**Document section**
# Is this guy out of his freakin' mind?



## Ray (Jan 24, 2013)

http://www.ebay.com/itm/ws/eBayISAP...7513&item=140908557513&lgeo=1&vectorid=229466


----------



## Freqman1 (Jan 24, 2013)

Uh, yea...at first I thought this would be another BBC post but I see another village out there has one too! V/r Shawn


----------



## oskisan (Jan 24, 2013)

*Big bucks*

Someone must have told him that this bike is big $$, but what they forgot to tell him is he at least needs the tank to even begin to be worth near 1/7th of what he is asking.

To give him credit though, nice paint job...


----------



## bikecrazy (Jan 24, 2013)

Great paint job! They even painted over the dents and stickers. I didn't know Maaco did bicycles too.


----------



## jpromo (Jan 24, 2013)

Let it be known.. the 30s included many innovations to bicycles such as reflectors inlaid in the pedal blocks.

And at least he took the wheels off for this paint job! Bob knows we've seen spray jobs that didn't even make that effort..


----------



## halfatruck (Jan 24, 2013)

I think someone needs to tell him that the decimal point is in the wrong spot.................


----------



## jpromo (Jan 24, 2013)

halfatruck said:


> I think someone needs to tell him that the decimal point is in the wrong spot.................




70$. Literally. And I'd still try and talk him down because of the bent fork.

**Tasks for this exercise**
A. In the forum thread, rewrite the stretch from "Uh, yea...at first" through "nice paint job...", changing "tank" to "fenders".
B. In the forum thread, what does bikecrazy say was painted over?
C. Continue the forum thread about the overpriced bike listing, starting after its last post.

**Element and text position data**
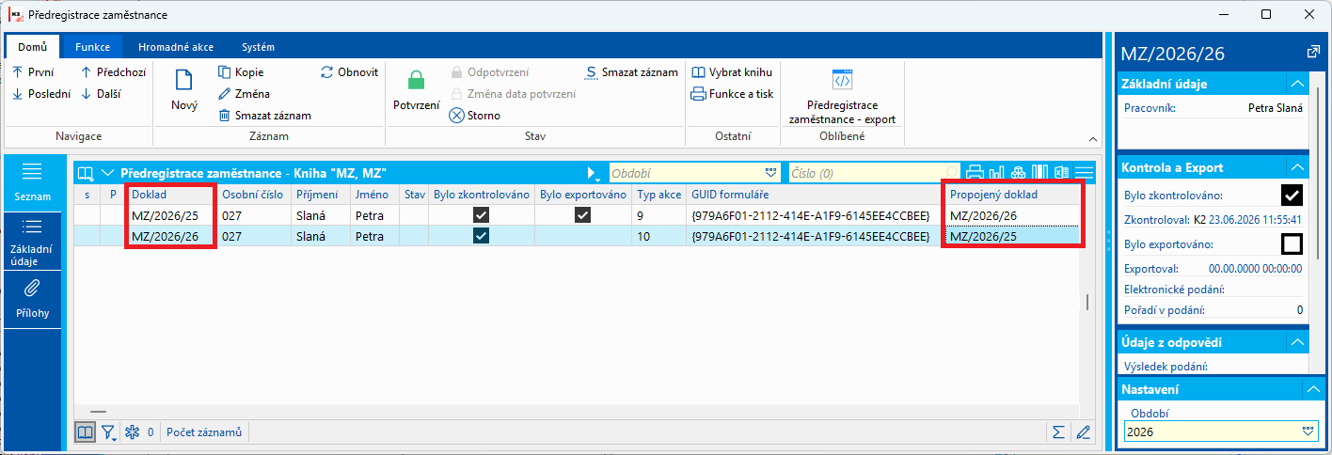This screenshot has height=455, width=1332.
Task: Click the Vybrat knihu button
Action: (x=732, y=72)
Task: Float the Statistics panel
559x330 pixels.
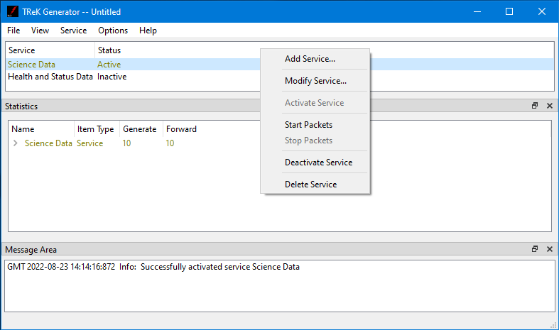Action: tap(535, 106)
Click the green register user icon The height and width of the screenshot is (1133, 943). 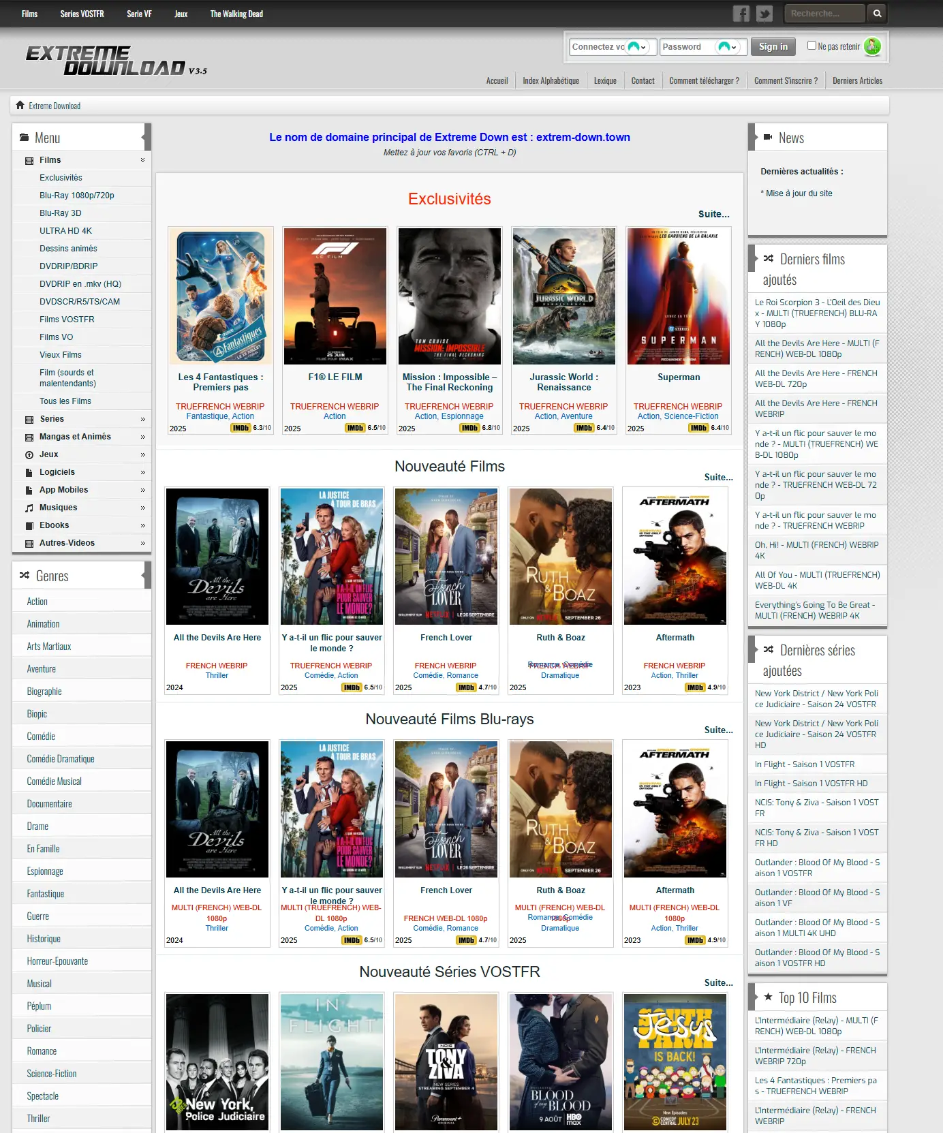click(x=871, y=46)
* * *
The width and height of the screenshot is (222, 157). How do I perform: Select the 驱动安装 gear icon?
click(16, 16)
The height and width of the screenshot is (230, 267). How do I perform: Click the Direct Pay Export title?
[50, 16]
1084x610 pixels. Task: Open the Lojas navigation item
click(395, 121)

**Responses in order**
A.
Uh, yea...at first I thought this would be another BBC post but I see another village out there has one too! V/r Shawn


----------



## oskisan (Jan 24, 2013)

*Big bucks*

Someone must have told him that this bike is big $$, but what they forgot to tell him is he at least needs the fenders to even begin to be worth near 1/7th of what he is asking.

To give him credit though, nice paint job...

B. The dents and stickers.

C.
----------



## bikecrazy (Jan 24, 2013)

Not only is the fork bent, but the rear fender is actually 2 fenders welded together. There is a chunk of what appears to be angle iron attached to the seat tube where the lower top bar meets up with it.


----------



## halfatruck (Jan 24, 2013)

I appears that the frame has been repaired (using the 'angle iron') behind the lower bar...............................


----------



## willswares1220 (Jan 24, 2013)

*Rare classic*



I think that beautiful red paint job makes this bike an extremely desirable & rare find !


A TRUE CLASSIC AND WELL WORTH THAT SMALL AMOUNT OF $$$$$$$$$$$??????????!!!!!!!!!!



If I only had a little extra cash laying around. DARN !


----------



## Luckykat32 (Jan 24, 2013)

*This guy is crazy TOO*

http://www.ebay.com/itm/Vintage-Original-1960-Ben-Bowden-Spacelander-Retro-Bicycle-Bike-Blue-Classic-USA-/290777961832?_trksid=p2047675.m2109&_trkparms=aid%3D555003%26algo%3DPW.CAT%26ao%3D1%26asc%3D142%26meid%3D5109574315794945075%26pid%3D100010%26prg%3D1076%26rk%3D2%26sd%3D140908557513%26


----------



## ozzmonaut (Jan 25, 2013)

In reference to the first ad : I doubt that he believes it is worth anything at all. The basic idea is to start an account, then make one purchase to give the illusion of legitimacy. Next you doctor up a "big ticket" item. Then just mark it high and fish and fish. He will come down on the price until someone uninformed enough takes the bait. Then when the buyer realizes they have been taken they will also realize how illegitimate the account was, and so will paypal.


----------



## jkent (Jan 25, 2013)

Prime example of why i'm sick of Ebay.


----------



## jpromo (Jan 25, 2013)

At least BBC has bikes of legitimate value.. just.. nowhere near his figures..


----------



## OldRider (Jan 25, 2013)

The BBC letters stand for Budget Bicycle Centre. "Budget", oh the irony!


----------



## gtflyte (Jan 25, 2013)

OldRider said:


> The BBC letters stand for Budget Bicycle Centre. "Budget", oh the irony!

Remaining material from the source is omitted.